**STATED EXERCISE**:
Copy the records below, swapping every "Screen dimensions" for "Screen size" and keeping everything else the same.

▼▼▼

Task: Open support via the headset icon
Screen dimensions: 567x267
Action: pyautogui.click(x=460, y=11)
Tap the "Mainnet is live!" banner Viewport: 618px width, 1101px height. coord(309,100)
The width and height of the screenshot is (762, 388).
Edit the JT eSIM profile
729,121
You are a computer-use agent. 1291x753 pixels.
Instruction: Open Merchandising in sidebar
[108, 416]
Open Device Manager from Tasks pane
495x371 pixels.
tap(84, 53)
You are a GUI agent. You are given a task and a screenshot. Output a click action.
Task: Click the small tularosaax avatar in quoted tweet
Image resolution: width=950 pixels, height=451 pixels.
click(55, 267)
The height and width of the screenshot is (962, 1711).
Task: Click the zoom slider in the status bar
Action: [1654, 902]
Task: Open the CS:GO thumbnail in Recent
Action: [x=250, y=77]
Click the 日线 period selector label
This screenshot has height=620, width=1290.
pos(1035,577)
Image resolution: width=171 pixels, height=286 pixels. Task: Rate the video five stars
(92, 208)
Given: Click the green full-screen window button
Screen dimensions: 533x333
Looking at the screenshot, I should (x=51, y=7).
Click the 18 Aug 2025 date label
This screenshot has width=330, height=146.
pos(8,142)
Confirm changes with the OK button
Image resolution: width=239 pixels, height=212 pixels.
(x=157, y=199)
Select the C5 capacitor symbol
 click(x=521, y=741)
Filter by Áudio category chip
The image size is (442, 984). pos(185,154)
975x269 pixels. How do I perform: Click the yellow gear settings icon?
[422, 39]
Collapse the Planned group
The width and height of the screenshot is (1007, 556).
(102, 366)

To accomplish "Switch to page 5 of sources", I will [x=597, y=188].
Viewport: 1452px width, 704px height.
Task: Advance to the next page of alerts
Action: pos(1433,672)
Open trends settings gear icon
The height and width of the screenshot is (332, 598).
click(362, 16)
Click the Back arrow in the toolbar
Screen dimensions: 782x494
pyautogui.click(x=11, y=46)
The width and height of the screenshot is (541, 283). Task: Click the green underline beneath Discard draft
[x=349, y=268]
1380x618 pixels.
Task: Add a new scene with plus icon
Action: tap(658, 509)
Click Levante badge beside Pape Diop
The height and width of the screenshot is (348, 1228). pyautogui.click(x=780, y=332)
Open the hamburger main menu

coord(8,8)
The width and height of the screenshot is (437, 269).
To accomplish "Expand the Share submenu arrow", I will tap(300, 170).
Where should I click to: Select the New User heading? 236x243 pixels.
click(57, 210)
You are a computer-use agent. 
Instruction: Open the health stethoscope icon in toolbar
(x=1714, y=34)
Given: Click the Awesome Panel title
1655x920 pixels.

▲▲▲

**SOLUTION TO THE PROBLEM**:
Task: Open support via the headset icon
Screen size: 567x267
Action: pyautogui.click(x=460, y=11)
Tap the "Mainnet is live!" banner Viewport: 618px width, 1101px height. coord(309,100)
The width and height of the screenshot is (762, 388).
Edit the JT eSIM profile
729,121
You are a computer-use agent. 1291x753 pixels.
Instruction: Open Merchandising in sidebar
[108, 416]
Open Device Manager from Tasks pane
495x371 pixels.
tap(84, 53)
You are a GUI agent. You are given a task and a screenshot. Output a click action.
Task: Click the small tularosaax avatar in quoted tweet
Image resolution: width=950 pixels, height=451 pixels.
click(55, 267)
The height and width of the screenshot is (962, 1711).
Task: Click the zoom slider in the status bar
Action: [1654, 902]
Task: Open the CS:GO thumbnail in Recent
Action: [x=250, y=77]
Click the 日线 period selector label
This screenshot has height=620, width=1290.
pos(1035,577)
Image resolution: width=171 pixels, height=286 pixels. Task: Rate the video five stars
(92, 208)
Given: Click the green full-screen window button
Screen size: 533x333
Looking at the screenshot, I should (x=51, y=7).
Click the 18 Aug 2025 date label
This screenshot has width=330, height=146.
pos(8,142)
Confirm changes with the OK button
Image resolution: width=239 pixels, height=212 pixels.
(x=157, y=199)
Select the C5 capacitor symbol
 click(x=521, y=741)
Filter by Áudio category chip
The image size is (442, 984). pos(185,154)
975x269 pixels. How do I perform: Click the yellow gear settings icon?
[422, 39]
Collapse the Planned group
The width and height of the screenshot is (1007, 556).
(102, 366)

To accomplish "Switch to page 5 of sources", I will [x=597, y=188].
Viewport: 1452px width, 704px height.
Task: Advance to the next page of alerts
Action: pos(1433,672)
Open trends settings gear icon
The height and width of the screenshot is (332, 598).
click(362, 16)
Click the Back arrow in the toolbar
Screen size: 782x494
pyautogui.click(x=11, y=46)
The width and height of the screenshot is (541, 283). Task: Click the green underline beneath Discard draft
[x=349, y=268]
1380x618 pixels.
Task: Add a new scene with plus icon
Action: tap(658, 509)
Click Levante badge beside Pape Diop
The height and width of the screenshot is (348, 1228). pyautogui.click(x=780, y=332)
Open the hamburger main menu

coord(8,8)
The width and height of the screenshot is (437, 269).
To accomplish "Expand the Share submenu arrow", I will tap(300, 170).
Where should I click to: Select the New User heading? 236x243 pixels.
click(57, 210)
You are a computer-use agent. 
Instruction: Open the health stethoscope icon in toolbar
(x=1714, y=34)
Given: Click the Awesome Panel title
1655x920 pixels.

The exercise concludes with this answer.